Gilbert worked with the police to create the islandwide Maile Alert in 2002. The system was a collaborative effort of the Honolulu Police Department, the Missing Child Center of Hawai'i, state Civil Defense and local broadcasters.
Earlier this year the statewide Maile Amber Alert was initiated. Maile Amber is an acronym for Minor Abducted In Life-threatening Emergency and America's Missing: Broadcast Emergency Response. It is named after Maile, and Amber Hagerman of Texas, who was also kidnapped and murdered.
"It's fantastic that it's finally here," Gilbert said.
Police said that nationwide, most children kidnapped by non-family members are killed within a few hours of an abduction. Having an alert system improves the chances of survival for abducted children.
In June, the alert was set in motion on O'ahu when a baby was taken in a stolen pickup truck. The truck and the 4-month-old girl were quickly found in a church parking lot on Moanalua Road.
"The more people that know a child is missing, the better the chances of recovering that child before something happens," Gilbert said.
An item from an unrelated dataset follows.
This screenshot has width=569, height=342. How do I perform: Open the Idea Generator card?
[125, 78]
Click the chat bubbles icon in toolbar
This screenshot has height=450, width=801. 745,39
The Gilbert family frequently visits the Coconut Island memorial, calling the spot Maile Point. They've placed a huge rock with a maile leaf carved on it at the site and take gifts on Maile's birthday, Christmas, Easter and other occasions, said Jeannie Gilbert, Maile's mother. It was a place Maile and her father and brother would go to on a kayak, paddling out from Kane'ohe Yacht Club.
After 20 years the memories are still very strong, Jeannie Gilbert said. "It's not something you get over," she said. "It's just something you learn to live with."